State of Latitude: Khrystyna Kirik

Khrystyna Kirik is a Ukrainian artist with a strong focus on experimental improvisational music and performative art. Her work unfolds as both live performances and evocative sound and audiovisual installations, using voice, handmade or found-object instruments, field recordings, and hardware electronics to create focused listening experiences. Originally trained as a jazz double bassist, she gradually moved away from academia to immerse herself in the free world of improvisation, noise, and unconventional instruments. Her practice explores the subtle nuances of sound and its ability to shift perception and embodiment.

The presentation of Khrystyna Kirik, a Ukrainian artist currently based in Kyiv, is the result of a collaboration between Conflux Festival and Construction, initiated and supported by Rotterdam Festivals. Construction is a festival that has taken place in Dnipro since 2014. The festival operates at the intersection of contemporary art and experimental music, activism, and the development of public spaces. Construction also serves as a platform for dialogue and discussion on issues that are relevant and important to local communities and Ukrainian society as a whole.

Specifically for Conflux 2025 Rites of Decay, she will present one of her latest works, State of Latitude (2024). Developed during the ∄ Echoes of the Earth residency in Kyiv, State of Latitude is a four-chapter audiovisual spatial installation that serves both as an artistic expression and an environmental testimony, documenting the devastating impact of Russia’s attacks on Ukraine’s southern and eastern landscapes.

Against the backdrop of the ongoing Russian-Ukrainian conflict, State of Latitude explores, on one hand, the magnitude and wide-scale destruction, and on the other, the vulnerability of the natural landscape in the face of human intervention. While the work reflects a sense of powerlessness in the midst of devastation, Khrystyna’s installation invites reflection and a deeper connection to the history of traumatized lands, emphasizing the need for cooperation and collective restoration to protect the environment. We asked her to share a few thoughts about her installation, and more specifically, how she believes it reflects this year’s Conflux theme: Rites of Decay.

Khrystyna Kirik: “In this installation, decay is both mourned and witnessed. It becomes a rite of acknowledgment, a way to hold space for what is vanishing, and to confront the scale of loss before it becomes irreversible.”

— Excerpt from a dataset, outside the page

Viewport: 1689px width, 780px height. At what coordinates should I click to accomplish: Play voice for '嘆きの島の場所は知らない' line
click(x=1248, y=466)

Khrystyna Kirik: “State of Latitude was born from a need to understand what is happening to Ukrainian land during the war. I spent time speaking with ecologists researching the deaths of dolphins in the Black Sea, the draining of the Kakhovka Reservoir, the destruction of soils. What struck me most was the story of the soil itself, the part we rarely see, yet which holds all life above it. I listened to their stories of wounded steppes, craters left by explosions, rare plants disappearing, and shifts in microclimates. These descriptions began to resonate in my mind, slowly transforming into music. In the installation, I try to capture this duality: the moment when the land still remembers life, but already carries death.”

Drawing on minimalism and traditions that regard sound as both a carrier of memory and presence, Khrystyna translated scientific data and ecological testimonies into sounds; numbers and maps took the shape of textures, movements, and tensions. The latter is key to her practice, where listening becomes a form of embodied knowledge.

As she clarified, the installation is supported by ecological science and the studies of several scientists, among them experts in steppe vegetation, ecosystem health, and the impact of war and destruction on nature itself. To mention a few: Oleksii Vasyliuk, Anna Kuzemko, Oleksandr Zinenko, Olena Marushevska, Iryna Zamuruieva, and Mykhailo Son.

Khrystyna Kirik: “For me, this piece is a listening ritual for the land. Decay here is not only the natural process of transformation, but also an accelerated, violent erasure: trenches carved into steppes, explosions turning rare chalk hills into open wounds, the silent spread of invasive species over once-diverse meadows. In this installation, decay is both mourned and witnessed. It becomes a rite of acknowledgment, a way to hold space for what is vanishing, and to confront the scale of loss before it becomes irreversible.

Khrystyna Kirik: “I want the body to feel it first. The sound surrounds you, moves through you. But beneath that sensory layer, there’s another, one that speaks about what’s hidden and unseen. Perhaps after this encounter, a person will see the ground differently. Perhaps they will feel its fragility. And maybe, this will change the way they listen to the world around them.”

For those seeking deeper insights, Khrystyna recommends reading the Ukraine War Environmental Consequences Group reports and the research by Anna Kuzemko on steppe ecosystems, which she describes as both sobering and vital. Meanwhile, she is already working on her next project, this time using seismic data from war-affected regions of Ukraine and extreme low frequencies to create a tactile, subsonic experience that mirrors the earth’s own pulse: resilient yet painful at once.

In addition to her installation State of Latitude, which can be visited from Thursday to Sunday at Katoenhuis, Khrystyna Kirik will also perform on Friday evening, 19 September, at Brutus, and will give an artist talk on Saturday 20 September at Katoenhuis.